_WHAT NEEDS TO BE DONE_.
List only the lines of the material from the one containing "742x611 pixels." through the one containing "click(121, 149)" as a numbered list, and leave out any blank lines.

_PROVIDED DATA_.
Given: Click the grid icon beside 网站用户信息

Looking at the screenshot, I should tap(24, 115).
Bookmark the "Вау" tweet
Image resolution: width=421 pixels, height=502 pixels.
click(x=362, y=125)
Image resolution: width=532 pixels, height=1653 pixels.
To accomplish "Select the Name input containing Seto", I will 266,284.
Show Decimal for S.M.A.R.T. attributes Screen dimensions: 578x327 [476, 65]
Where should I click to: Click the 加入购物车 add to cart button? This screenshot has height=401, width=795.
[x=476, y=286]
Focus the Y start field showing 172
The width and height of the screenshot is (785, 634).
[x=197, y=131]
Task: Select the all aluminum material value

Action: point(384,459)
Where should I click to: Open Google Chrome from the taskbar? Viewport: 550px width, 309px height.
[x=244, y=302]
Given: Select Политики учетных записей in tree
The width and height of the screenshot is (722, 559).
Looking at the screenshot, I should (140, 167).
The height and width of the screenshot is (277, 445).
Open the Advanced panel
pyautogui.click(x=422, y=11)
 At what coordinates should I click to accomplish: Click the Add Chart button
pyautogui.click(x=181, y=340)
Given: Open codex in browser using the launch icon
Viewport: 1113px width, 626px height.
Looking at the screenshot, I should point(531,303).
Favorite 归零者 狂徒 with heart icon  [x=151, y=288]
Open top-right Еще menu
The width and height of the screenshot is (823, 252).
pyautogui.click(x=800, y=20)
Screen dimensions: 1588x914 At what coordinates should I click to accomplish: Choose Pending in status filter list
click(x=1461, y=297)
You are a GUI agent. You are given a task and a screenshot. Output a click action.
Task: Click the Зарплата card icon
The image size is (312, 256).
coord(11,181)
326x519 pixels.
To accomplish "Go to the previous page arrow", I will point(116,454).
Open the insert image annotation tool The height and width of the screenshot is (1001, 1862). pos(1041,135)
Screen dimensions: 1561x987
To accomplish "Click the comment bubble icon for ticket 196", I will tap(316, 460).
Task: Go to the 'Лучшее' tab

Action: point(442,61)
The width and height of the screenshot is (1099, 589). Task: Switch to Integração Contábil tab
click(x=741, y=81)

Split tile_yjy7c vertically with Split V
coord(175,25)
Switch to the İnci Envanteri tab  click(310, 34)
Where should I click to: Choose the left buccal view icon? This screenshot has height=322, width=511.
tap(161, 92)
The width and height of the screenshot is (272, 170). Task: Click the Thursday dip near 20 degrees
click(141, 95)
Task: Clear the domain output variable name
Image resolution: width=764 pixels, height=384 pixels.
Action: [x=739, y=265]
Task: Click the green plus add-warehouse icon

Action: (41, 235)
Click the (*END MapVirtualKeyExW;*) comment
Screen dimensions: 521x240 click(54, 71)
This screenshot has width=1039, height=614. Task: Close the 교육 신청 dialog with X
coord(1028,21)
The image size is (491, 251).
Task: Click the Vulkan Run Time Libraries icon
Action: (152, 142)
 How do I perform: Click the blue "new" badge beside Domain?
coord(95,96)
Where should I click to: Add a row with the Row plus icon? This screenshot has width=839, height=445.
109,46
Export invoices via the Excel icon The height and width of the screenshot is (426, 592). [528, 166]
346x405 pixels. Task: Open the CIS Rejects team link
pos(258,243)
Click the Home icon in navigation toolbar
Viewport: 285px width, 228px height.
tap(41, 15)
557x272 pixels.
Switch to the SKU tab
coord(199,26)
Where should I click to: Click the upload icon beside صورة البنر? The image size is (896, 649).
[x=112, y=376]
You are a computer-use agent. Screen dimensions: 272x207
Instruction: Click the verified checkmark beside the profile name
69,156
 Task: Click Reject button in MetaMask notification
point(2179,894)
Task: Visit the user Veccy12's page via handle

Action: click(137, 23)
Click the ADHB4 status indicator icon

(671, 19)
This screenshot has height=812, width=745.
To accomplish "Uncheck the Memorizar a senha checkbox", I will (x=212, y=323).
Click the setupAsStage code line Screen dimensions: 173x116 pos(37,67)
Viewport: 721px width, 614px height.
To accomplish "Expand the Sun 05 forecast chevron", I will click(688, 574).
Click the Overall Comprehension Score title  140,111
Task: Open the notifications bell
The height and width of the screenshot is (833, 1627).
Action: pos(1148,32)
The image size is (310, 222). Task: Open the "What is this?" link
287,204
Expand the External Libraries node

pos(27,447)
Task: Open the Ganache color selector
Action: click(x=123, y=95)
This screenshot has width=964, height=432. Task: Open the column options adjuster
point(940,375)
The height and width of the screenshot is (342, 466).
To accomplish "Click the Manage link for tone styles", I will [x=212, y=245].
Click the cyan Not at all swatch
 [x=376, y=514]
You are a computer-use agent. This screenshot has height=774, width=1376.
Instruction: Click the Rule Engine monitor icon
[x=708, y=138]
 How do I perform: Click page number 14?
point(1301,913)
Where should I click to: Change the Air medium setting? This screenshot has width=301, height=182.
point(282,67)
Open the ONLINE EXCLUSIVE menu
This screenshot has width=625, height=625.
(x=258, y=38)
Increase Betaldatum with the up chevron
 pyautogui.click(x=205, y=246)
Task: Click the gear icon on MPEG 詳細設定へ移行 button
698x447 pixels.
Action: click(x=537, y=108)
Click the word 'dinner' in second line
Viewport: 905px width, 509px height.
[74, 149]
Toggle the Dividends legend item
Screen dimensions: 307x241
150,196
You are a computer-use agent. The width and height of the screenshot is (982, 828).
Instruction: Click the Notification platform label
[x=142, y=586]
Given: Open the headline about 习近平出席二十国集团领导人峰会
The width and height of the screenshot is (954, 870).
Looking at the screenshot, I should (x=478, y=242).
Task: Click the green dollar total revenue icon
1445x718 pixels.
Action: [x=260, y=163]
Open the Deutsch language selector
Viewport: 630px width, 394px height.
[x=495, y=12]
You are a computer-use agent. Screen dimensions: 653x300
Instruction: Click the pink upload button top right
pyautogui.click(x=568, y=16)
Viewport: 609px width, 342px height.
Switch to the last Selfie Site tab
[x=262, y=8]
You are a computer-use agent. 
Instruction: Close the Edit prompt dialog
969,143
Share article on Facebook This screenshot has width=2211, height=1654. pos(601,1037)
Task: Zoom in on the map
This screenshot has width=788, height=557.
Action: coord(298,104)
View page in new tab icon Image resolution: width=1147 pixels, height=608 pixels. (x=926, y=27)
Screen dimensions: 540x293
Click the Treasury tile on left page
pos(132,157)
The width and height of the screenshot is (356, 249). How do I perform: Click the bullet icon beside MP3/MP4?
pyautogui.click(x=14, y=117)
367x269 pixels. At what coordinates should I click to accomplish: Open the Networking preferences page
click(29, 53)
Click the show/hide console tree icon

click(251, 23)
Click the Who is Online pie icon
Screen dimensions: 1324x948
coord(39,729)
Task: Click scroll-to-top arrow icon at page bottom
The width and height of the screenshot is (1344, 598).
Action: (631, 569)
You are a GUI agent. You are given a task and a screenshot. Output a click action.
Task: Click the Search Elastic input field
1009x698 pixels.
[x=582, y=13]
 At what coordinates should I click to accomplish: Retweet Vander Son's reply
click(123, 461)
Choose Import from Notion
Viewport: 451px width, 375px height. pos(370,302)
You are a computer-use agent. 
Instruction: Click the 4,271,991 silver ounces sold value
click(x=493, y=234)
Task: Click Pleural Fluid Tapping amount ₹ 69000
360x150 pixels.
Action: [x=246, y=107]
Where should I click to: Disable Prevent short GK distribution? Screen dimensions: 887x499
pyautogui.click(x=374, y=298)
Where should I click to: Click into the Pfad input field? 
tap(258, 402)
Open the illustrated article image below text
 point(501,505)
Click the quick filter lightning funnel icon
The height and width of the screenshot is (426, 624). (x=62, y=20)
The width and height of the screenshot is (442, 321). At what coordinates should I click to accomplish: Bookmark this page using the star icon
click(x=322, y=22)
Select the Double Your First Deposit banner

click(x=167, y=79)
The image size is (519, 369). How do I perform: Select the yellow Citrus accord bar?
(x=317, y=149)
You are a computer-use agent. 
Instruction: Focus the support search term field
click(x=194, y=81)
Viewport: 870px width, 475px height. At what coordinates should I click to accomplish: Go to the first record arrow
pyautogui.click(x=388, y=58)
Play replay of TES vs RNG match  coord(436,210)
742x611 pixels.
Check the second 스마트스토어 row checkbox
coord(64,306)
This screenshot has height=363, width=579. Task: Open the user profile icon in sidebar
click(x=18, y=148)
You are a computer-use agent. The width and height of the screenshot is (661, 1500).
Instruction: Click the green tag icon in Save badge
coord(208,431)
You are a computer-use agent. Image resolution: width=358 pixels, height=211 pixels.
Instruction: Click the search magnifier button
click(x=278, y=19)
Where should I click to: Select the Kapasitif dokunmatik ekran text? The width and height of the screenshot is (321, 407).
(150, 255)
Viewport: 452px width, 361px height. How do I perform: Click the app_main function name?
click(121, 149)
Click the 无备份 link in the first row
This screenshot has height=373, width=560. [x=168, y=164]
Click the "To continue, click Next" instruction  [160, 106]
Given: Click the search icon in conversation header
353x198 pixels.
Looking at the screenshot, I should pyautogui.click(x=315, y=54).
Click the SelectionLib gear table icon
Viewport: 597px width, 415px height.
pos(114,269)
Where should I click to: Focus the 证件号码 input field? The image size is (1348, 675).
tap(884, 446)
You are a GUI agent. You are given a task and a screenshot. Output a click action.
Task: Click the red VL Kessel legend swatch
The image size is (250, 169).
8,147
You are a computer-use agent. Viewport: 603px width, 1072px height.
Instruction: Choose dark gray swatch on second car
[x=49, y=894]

_TASK OUTPUT_.
1. 742x611 pixels.
2. Check the second 스마트스토어 row checkbox
3. coord(64,306)
4. This screenshot has height=363, width=579. Task: Open the user profile icon in sidebar
5. click(x=18, y=148)
6. You are a computer-use agent. The width and height of the screenshot is (661, 1500).
7. Instruction: Click the green tag icon in Save badge
8. coord(208,431)
9. You are a computer-use agent. Image resolution: width=358 pixels, height=211 pixels.
10. Instruction: Click the search magnifier button
11. click(x=278, y=19)
12. Where should I click to: Select the Kapasitif dokunmatik ekran text? The width and height of the screenshot is (321, 407).
13. (150, 255)
14. Viewport: 452px width, 361px height. How do I perform: Click the app_main function name?
15. click(121, 149)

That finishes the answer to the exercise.